*** Source extract ***

All I did was change up the nut butters and the sweet things and add an extra splash of vanilla.  I can't take credit for the skills needed to make the cookies.  God gave me the ability to learn the skills, and He gave me what little creativity was needed to change up the recipe.

Every good and every perfect gift is from above.

Which makes me wonder at intellectual property.  Is our intellectual property really ours? Do we have any right to claim intellectual property rights, when our very intellect isn't ours, but a gift? Maybe even just a loan?

Saturday, October 29, 2011

Tastes Like... Chemicals

In the pre-healthy-food days of yore, one of the big treats of road trips was seasoned curly fries.  You know how it is: You make a potty stop at a fast food place, but since rest rooms are really only for customers, you need to make some sort of obligatory purchase to justify your status as a customer.

Our go-to purchase was seasoned curly fries.  We'd get an order and share it.  Extra salt. Yummm. We never bought seasoned curly fries in real life. Only on road trips.

*** End of Source extract ***
*** Data excerpt ***

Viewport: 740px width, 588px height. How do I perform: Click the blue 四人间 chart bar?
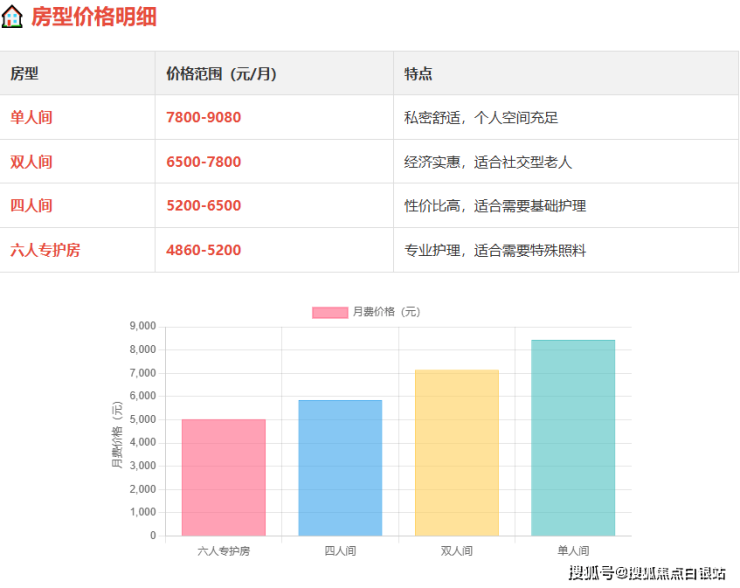pos(340,468)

*** End of Data excerpt ***

*Task 1*
Write out the stretch of the blog excerpt from "Which makes me" through "on road trips.".
*Task 2*
Decide whether each statement agrees with the blog excerpt, answering yes or no and quoting the words that settle it: (a) The writer added extra vanilla to the cookie recipe. (b) The family often bought seasoned curly fries at home. (c) On road trips, each person got a separate order of fries.
*Task 3*
Carry on the blog excerpt about curly fries from the point where it stops.
The lines have nothing to do with the exercise and can be ignored.

*Exercise result 1*
Which makes me wonder at intellectual property.  Is our intellectual property really ours? Do we have any right to claim intellectual property rights, when our very intellect isn't ours, but a gift? Maybe even just a loan?

Saturday, October 29, 2011

Tastes Like... Chemicals

In the pre-healthy-food days of yore, one of the big treats of road trips was seasoned curly fries.  You know how it is: You make a potty stop at a fast food place, but since rest rooms are really only for customers, you need to make some sort of obligatory purchase to justify your status as a customer.

Our go-to purchase was seasoned curly fries.  We'd get an order and share it.  Extra salt. Yummm. We never bought seasoned curly fries in real life. Only on road trips.

*Exercise result 2*
(a) Yes: "add an extra splash of vanilla"
(b) No: "We never bought seasoned curly fries in real life."
(c) No: "We'd get an order and share it."

*Exercise result 3*
And, plain fries were medicine. They were the thing to eat when one's stomach was revolting.

So, last Thursday we were on our way home from Sacramento, and something I'd eaten had left my stomach in that delicate, needing plain fries state.  

We got to our final gas and Starbucks stop at West Laval Road, and Spouse suggested I get some fries.

I'd heard that fast-food fries are often cooked in grease shared with gluteny items, and some fries are coated in a "modified starch" -- i.e., gluten.  So, if I got some, he couldn't have any.  I hate eating things in front of him that he can't have.  It just seems mean.

He assured me that, since plain fries are medicine, he'd have no temptation.

So, across the parking lot I went to the fast food purveyor to buy one order of plain fries. Got back in the car, opened the bag, and grabbed a small hand full. 

My stomach was looking forward to the soothing combination of crispy moist potato and salt.

I lifted the fries to my mouth, opened my lips, and inserted the long, tender strands of starchy, salty, greasy goodness. 

Brought my teeth down on them, crushing their crisp outsides, and unleashing their potato-ey insides.

I began chewing, anticipating the soothing, gentle flavor of....

...chemicals.

Chemicals???

The (bleep) things tasted like... chemicals!!

Where was the starchy salty stomach-soothing goodness I'd remembered?

Insanity is doing the same thing over and over, expecting different results.  And, there's nothing like an upset stomach on a road trip to make one slightly insane.  So, I took two more bites.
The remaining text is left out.